Answer:
0.5352 grams ≈ 0.54 grams
Explanation:
The stoichiometry  of the equation is given below:
AgNO3 (aq) + NaCl (aq) ⇒ AgCl (s) + NaNO3 (aq)
1 mole       1 mole      1 mole     1 mole
The mole ratio between the reactants  AgNO3 and NaCl is 1 : 1
From the question, the  number of moles of AgNO3 used can be calculated using the formula below:
n = CV/1000
where n= number of moles
      C = concentration in mol/dm3
      V = Volume in mL
n (AgNO3) = 25 x 0.366/1000
         =  0.00915‬ moles
From the equation of reaction, I mole of AgNO3 reacts with 1 mole of NaCl; so 0.00915 moles of AgNO3 will react with exactly 0.00915 moles of NaCl.

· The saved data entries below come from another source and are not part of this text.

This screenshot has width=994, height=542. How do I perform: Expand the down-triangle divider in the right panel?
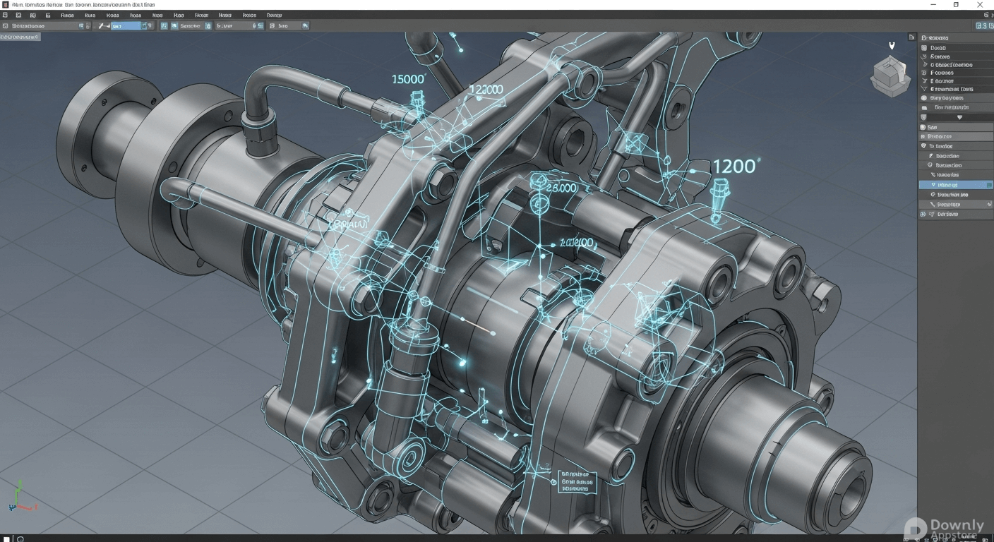pyautogui.click(x=959, y=118)
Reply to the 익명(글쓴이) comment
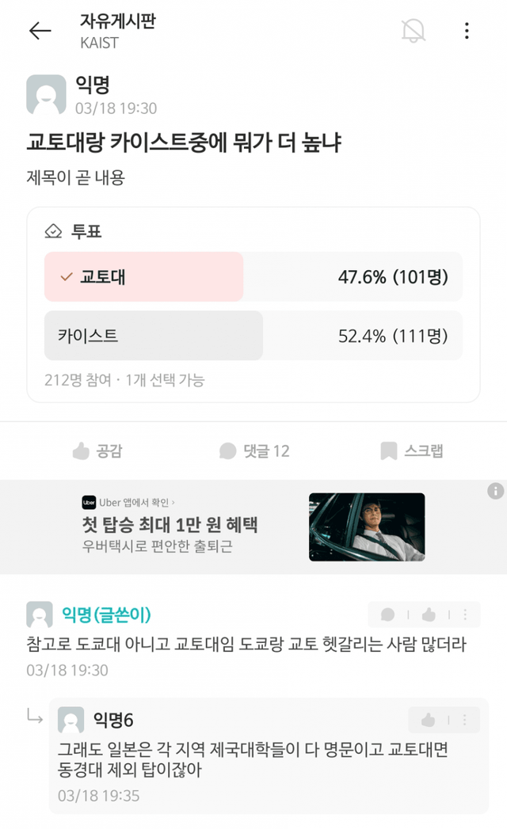 pyautogui.click(x=388, y=614)
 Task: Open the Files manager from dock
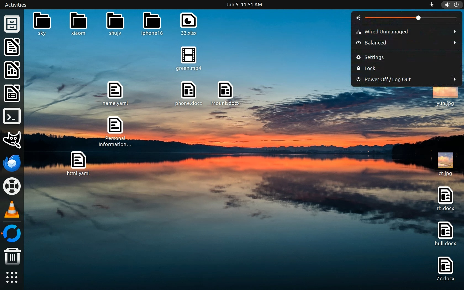12,24
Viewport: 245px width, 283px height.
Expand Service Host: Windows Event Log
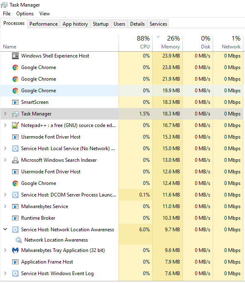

To covert moles  of NaCl to grams, we use the formula below:
Number of moles (n) = Mass in grams (m)/ Molar mass (M)
n= m/M
n = 0.00915 moles
m =?
M = Molar mass of NaCl  [23 + 35.5= 58.5 grams]
m = n x M
  = 0.00915 x 58.5
  =  0.5353 grams
 ≈ 0.54 grams